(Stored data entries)
+--
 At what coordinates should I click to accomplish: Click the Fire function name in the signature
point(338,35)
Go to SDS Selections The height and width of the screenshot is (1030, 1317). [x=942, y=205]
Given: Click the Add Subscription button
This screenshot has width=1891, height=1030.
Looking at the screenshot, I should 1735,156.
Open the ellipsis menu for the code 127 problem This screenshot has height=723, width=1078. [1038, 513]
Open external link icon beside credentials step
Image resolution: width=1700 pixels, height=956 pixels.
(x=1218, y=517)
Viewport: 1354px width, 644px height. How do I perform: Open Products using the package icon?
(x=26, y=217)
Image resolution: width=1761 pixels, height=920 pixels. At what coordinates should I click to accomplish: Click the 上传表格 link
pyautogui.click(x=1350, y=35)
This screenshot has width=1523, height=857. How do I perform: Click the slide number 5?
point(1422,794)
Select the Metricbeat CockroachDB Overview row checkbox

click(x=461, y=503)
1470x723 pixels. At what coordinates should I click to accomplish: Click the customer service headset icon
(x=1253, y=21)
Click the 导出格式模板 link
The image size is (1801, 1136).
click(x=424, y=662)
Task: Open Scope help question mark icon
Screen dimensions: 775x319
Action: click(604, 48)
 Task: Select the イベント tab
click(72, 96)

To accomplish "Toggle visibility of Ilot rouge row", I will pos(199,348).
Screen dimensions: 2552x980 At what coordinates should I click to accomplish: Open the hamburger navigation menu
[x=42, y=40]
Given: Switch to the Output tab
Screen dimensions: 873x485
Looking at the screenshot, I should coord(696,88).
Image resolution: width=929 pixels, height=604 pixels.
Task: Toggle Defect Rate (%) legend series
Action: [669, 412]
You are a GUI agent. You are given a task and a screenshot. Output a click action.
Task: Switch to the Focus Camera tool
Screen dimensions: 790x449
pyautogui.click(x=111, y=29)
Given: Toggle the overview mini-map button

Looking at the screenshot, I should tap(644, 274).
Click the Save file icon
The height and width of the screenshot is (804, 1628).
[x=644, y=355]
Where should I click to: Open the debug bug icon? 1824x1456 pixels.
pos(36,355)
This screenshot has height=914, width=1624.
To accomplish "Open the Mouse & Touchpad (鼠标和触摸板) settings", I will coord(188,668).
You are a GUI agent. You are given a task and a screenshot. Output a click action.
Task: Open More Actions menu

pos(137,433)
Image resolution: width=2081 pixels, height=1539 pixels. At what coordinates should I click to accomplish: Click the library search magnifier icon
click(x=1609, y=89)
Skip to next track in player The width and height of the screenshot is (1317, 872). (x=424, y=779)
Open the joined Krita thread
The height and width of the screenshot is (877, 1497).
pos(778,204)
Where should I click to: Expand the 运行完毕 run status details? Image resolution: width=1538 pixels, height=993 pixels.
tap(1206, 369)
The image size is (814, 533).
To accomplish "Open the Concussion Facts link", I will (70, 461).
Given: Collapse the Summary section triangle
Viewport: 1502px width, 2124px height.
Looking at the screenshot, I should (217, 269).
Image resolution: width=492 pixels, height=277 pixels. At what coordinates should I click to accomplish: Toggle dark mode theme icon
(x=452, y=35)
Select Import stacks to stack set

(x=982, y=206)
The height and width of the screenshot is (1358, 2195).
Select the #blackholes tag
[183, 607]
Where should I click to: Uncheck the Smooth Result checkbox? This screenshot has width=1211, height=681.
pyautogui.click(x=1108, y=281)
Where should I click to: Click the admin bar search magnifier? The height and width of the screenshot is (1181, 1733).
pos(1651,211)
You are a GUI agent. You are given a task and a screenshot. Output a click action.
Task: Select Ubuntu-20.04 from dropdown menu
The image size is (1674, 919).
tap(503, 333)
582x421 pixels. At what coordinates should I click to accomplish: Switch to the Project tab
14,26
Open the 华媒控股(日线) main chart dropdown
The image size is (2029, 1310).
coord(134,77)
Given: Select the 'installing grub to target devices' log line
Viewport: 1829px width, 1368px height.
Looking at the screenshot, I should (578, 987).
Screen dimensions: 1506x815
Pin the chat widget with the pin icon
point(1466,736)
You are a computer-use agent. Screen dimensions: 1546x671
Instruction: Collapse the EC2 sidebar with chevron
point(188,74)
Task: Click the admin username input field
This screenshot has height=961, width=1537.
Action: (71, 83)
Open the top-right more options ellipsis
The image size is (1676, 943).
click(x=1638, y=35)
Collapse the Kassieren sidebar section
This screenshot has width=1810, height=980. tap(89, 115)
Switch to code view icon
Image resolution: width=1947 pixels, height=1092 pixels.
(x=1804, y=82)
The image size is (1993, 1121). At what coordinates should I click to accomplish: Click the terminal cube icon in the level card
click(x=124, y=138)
+--
The entries above need to be repeated in full, exactly as written.

## [WRITTEN SOLUTION]
 At what coordinates should I click to accomplish: Click the Fire function name in the signature
point(338,35)
Go to SDS Selections The height and width of the screenshot is (1030, 1317). [x=942, y=205]
Given: Click the Add Subscription button
This screenshot has width=1891, height=1030.
Looking at the screenshot, I should 1735,156.
Open the ellipsis menu for the code 127 problem This screenshot has height=723, width=1078. [1038, 513]
Open external link icon beside credentials step
Image resolution: width=1700 pixels, height=956 pixels.
(x=1218, y=517)
Viewport: 1354px width, 644px height. How do I perform: Open Products using the package icon?
(x=26, y=217)
Image resolution: width=1761 pixels, height=920 pixels. At what coordinates should I click to accomplish: Click the 上传表格 link
pyautogui.click(x=1350, y=35)
This screenshot has width=1523, height=857. How do I perform: Click the slide number 5?
point(1422,794)
Select the Metricbeat CockroachDB Overview row checkbox

click(x=461, y=503)
1470x723 pixels. At what coordinates should I click to accomplish: Click the customer service headset icon
(x=1253, y=21)
Click the 导出格式模板 link
The image size is (1801, 1136).
click(x=424, y=662)
Task: Open Scope help question mark icon
Screen dimensions: 775x319
Action: click(604, 48)
 Task: Select the イベント tab
click(72, 96)

To accomplish "Toggle visibility of Ilot rouge row", I will pos(199,348).
Screen dimensions: 2552x980 At what coordinates should I click to accomplish: Open the hamburger navigation menu
[x=42, y=40]
Given: Switch to the Output tab
Screen dimensions: 873x485
Looking at the screenshot, I should coord(696,88).
Image resolution: width=929 pixels, height=604 pixels.
Task: Toggle Defect Rate (%) legend series
Action: [669, 412]
You are a GUI agent. You are given a task and a screenshot. Output a click action.
Task: Switch to the Focus Camera tool
Screen dimensions: 790x449
pyautogui.click(x=111, y=29)
Given: Toggle the overview mini-map button

Looking at the screenshot, I should tap(644, 274).
Click the Save file icon
The height and width of the screenshot is (804, 1628).
[x=644, y=355]
Where should I click to: Open the debug bug icon? 1824x1456 pixels.
pos(36,355)
This screenshot has height=914, width=1624.
To accomplish "Open the Mouse & Touchpad (鼠标和触摸板) settings", I will coord(188,668).
You are a GUI agent. You are given a task and a screenshot. Output a click action.
Task: Open More Actions menu

pos(137,433)
Image resolution: width=2081 pixels, height=1539 pixels. At what coordinates should I click to accomplish: Click the library search magnifier icon
click(x=1609, y=89)
Skip to next track in player The width and height of the screenshot is (1317, 872). (x=424, y=779)
Open the joined Krita thread
The height and width of the screenshot is (877, 1497).
pos(778,204)
Where should I click to: Expand the 运行完毕 run status details? Image resolution: width=1538 pixels, height=993 pixels.
tap(1206, 369)
The image size is (814, 533).
To accomplish "Open the Concussion Facts link", I will (70, 461).
Given: Collapse the Summary section triangle
Viewport: 1502px width, 2124px height.
Looking at the screenshot, I should (217, 269).
Image resolution: width=492 pixels, height=277 pixels. At what coordinates should I click to accomplish: Toggle dark mode theme icon
(x=452, y=35)
Select Import stacks to stack set

(x=982, y=206)
The height and width of the screenshot is (1358, 2195).
Select the #blackholes tag
[183, 607]
Where should I click to: Uncheck the Smooth Result checkbox? This screenshot has width=1211, height=681.
pyautogui.click(x=1108, y=281)
Where should I click to: Click the admin bar search magnifier? The height and width of the screenshot is (1181, 1733).
pos(1651,211)
You are a GUI agent. You are given a task and a screenshot. Output a click action.
Task: Select Ubuntu-20.04 from dropdown menu
The image size is (1674, 919).
tap(503, 333)
582x421 pixels. At what coordinates should I click to accomplish: Switch to the Project tab
14,26
Open the 华媒控股(日线) main chart dropdown
The image size is (2029, 1310).
coord(134,77)
Given: Select the 'installing grub to target devices' log line
Viewport: 1829px width, 1368px height.
Looking at the screenshot, I should (578, 987).
Screen dimensions: 1506x815
Pin the chat widget with the pin icon
point(1466,736)
You are a computer-use agent. Screen dimensions: 1546x671
Instruction: Collapse the EC2 sidebar with chevron
point(188,74)
Task: Click the admin username input field
This screenshot has height=961, width=1537.
Action: (71, 83)
Open the top-right more options ellipsis
The image size is (1676, 943).
click(x=1638, y=35)
Collapse the Kassieren sidebar section
This screenshot has width=1810, height=980. tap(89, 115)
Switch to code view icon
Image resolution: width=1947 pixels, height=1092 pixels.
(x=1804, y=82)
The image size is (1993, 1121). At what coordinates should I click to accomplish: Click the terminal cube icon in the level card
click(x=124, y=138)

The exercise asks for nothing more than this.